If you’re doing your own downloading (that’ll be $7.80, tax included) you’ll doubtless find the tweets make for some interesting, and entertaining, reading. The November 20 encomium for General James “Mad Dog” Mattis forces one to wonder why Trump wanted you to know his nickname; and his view, voiced likewise on the 20th, of the post-production preachment aimed by some of the cast of the show Hamilton at playgoer Mike Pence – “The cast and producers of Hamilton, which I hear is highly overrated, should immediately apologize to Mike Pence for their terrible behavior” – looks past Pence’s own recommendation that people see the musical. And Trump’s November 15 ascription of “genius” to the Electoral College won’t square with his 2012 tweet to the effect that the institution is a “disaster” (that allusion to the College, by the way, is the one and only among the 3019 tweets in my dataset.) And for what it’s worth, this pivot table:
Rows: Source
Values: Source
Drums up this distribution:
And it tells me that Mr. Trump’s phones are a lot smarter than mine, and apparently more numerous.
And if you are in fact downloading and analyzing, there’s one other spreadsheet-specific matter about which you’ll want to know: In past posts I made something of an issue about the uncertain time zones which the data in the Created At field record. I had speculated that the times keyed themselves to the zone in which the downloader resided, but a helpful note from Joel of twdocs set me straight. The tweets are in reality French-timed; that is, set to the time in that country (in which twdocs’ server is stationed) – or generally six hours later than Trump’s native New York. And indeed – my question to Joel about my hourly puzzlements spurred him to rename the Created At field to Created At (UTC+1hr).
And if – if – we assume that Trump’s 51 Nov 8-and-beyond tweets sprung from New York, a halfway plausible proposition, as the commander-in-chief likes to hunker down in his namesake towers – we could insert a column to the immediate right of Created At, call it NY Time, and enter, in what is now B7:
=A7-.25
.25 is Excel’s way of expressing six hours – that is, one-quarter of a 24-day. Copy that little formulation down B and you’ve established New York-zoned tweet times.

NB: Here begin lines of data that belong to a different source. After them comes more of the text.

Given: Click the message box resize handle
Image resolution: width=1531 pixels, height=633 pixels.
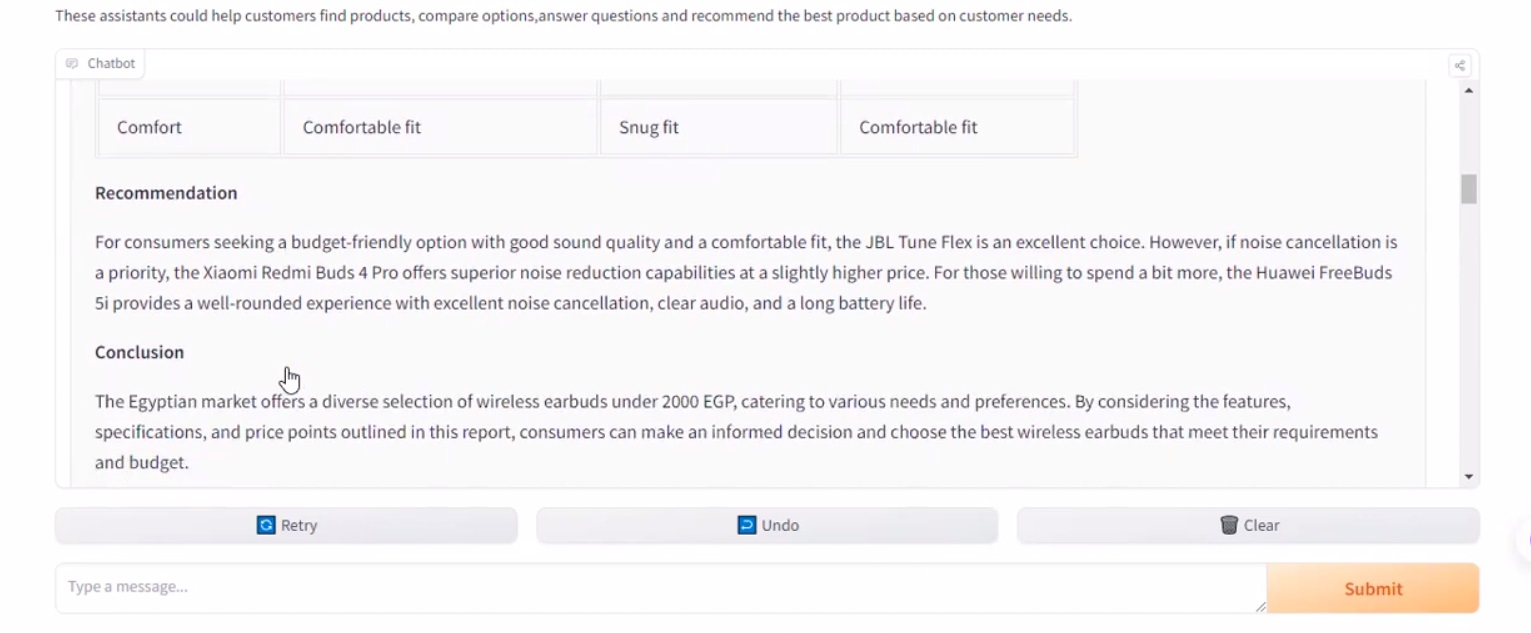Looking at the screenshot, I should click(1260, 606).
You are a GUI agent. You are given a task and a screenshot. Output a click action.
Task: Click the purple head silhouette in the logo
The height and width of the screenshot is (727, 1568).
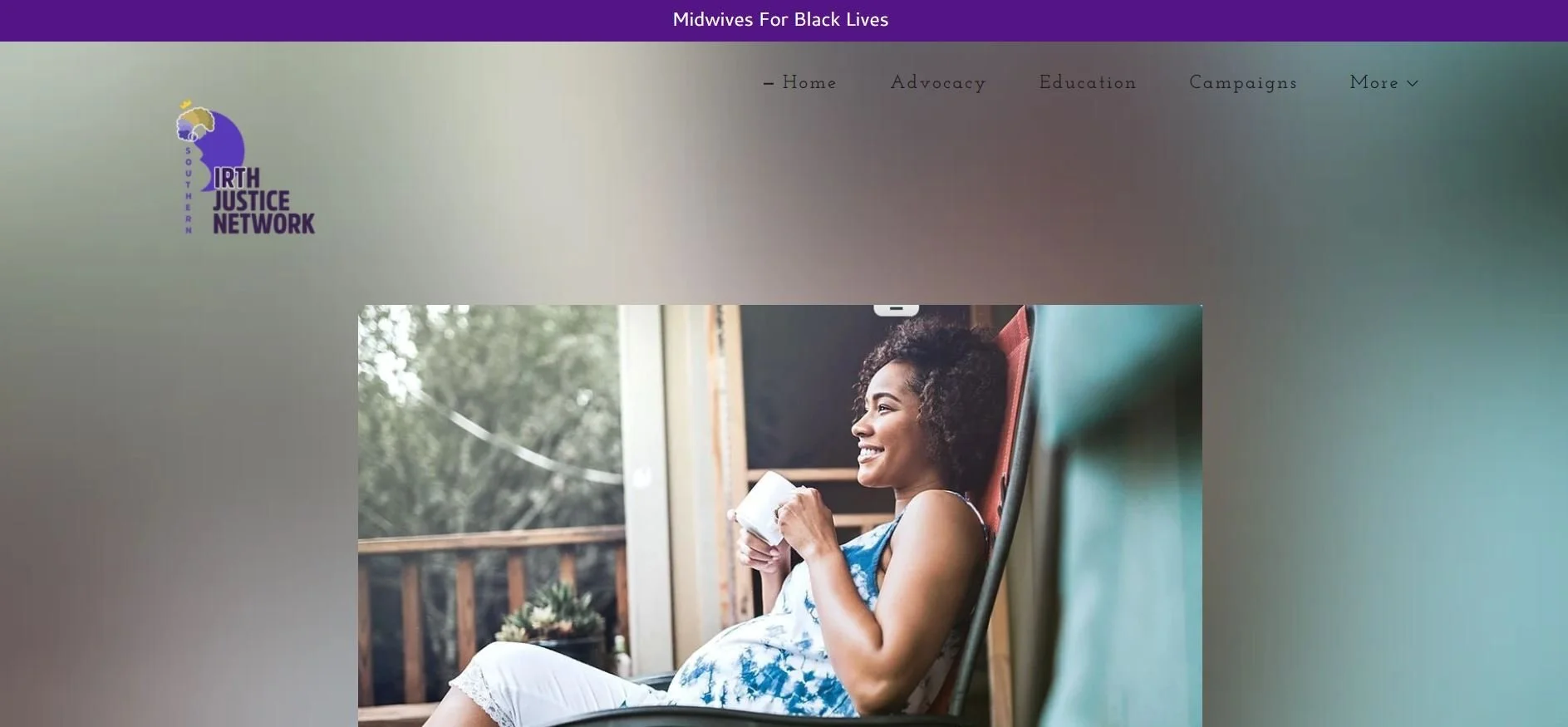pyautogui.click(x=214, y=148)
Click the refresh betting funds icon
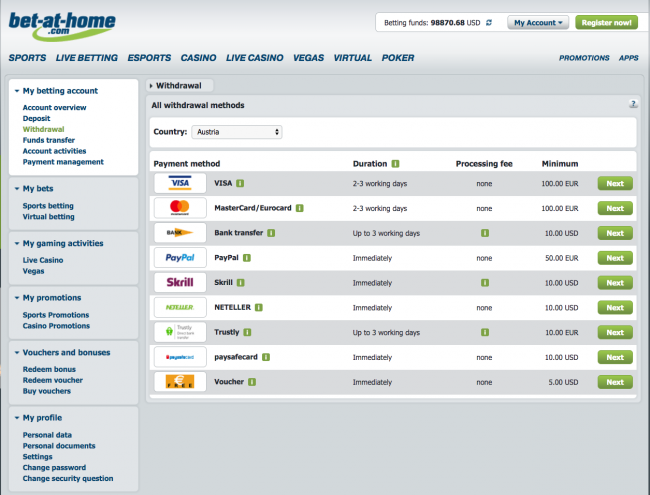Screen dimensions: 650x495 click(489, 22)
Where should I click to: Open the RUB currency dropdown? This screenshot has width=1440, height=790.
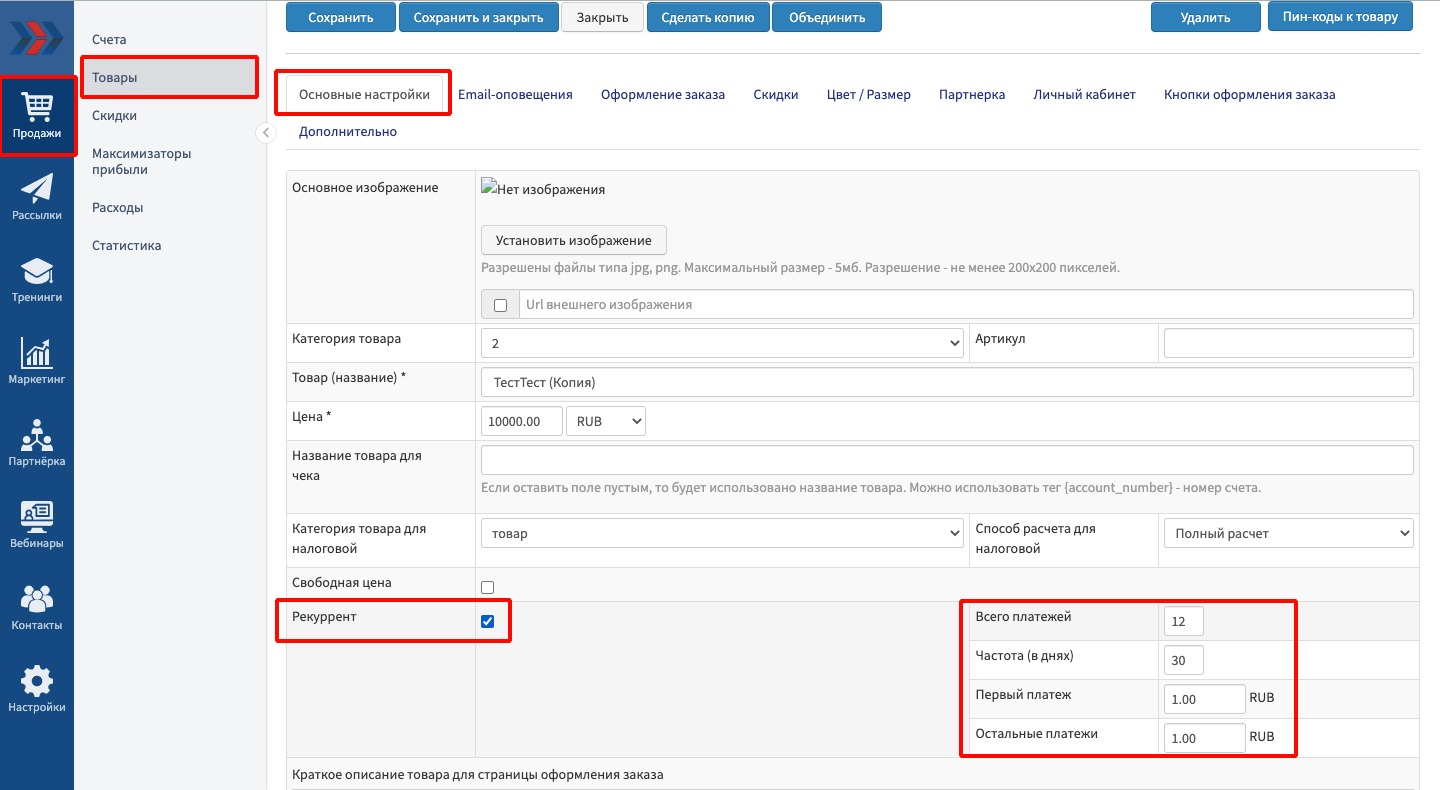[x=605, y=421]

And what that does among other things is trim the number of November 8-plus dates to 46, because the our six-hour recalibration has dragged five erstwhile November 8 times back into November 7.
If we then tread the path of least resistance and muscle in a blank row beneath 52, we can pivot table for the hours during which Trump’s most recent tweets were blurted to his 15.6 million followers, by corralling the A6:Z52 range:
Rows: NY Time (grouped for hours only)
Values: NY Time (Count)
I get:
The president-elect seems to like his tweets in the morning, or at least he does now. But again, an hour-driven scrutiny of all 3019 tweets can’t reckon as confidently with his whereabouts across the last nine months – he was campaigning, after all – and the corollary uncertainty about exactly when he dispatched his tweets.
But hasn’t Mr. Trump said he wants to be unpredictable?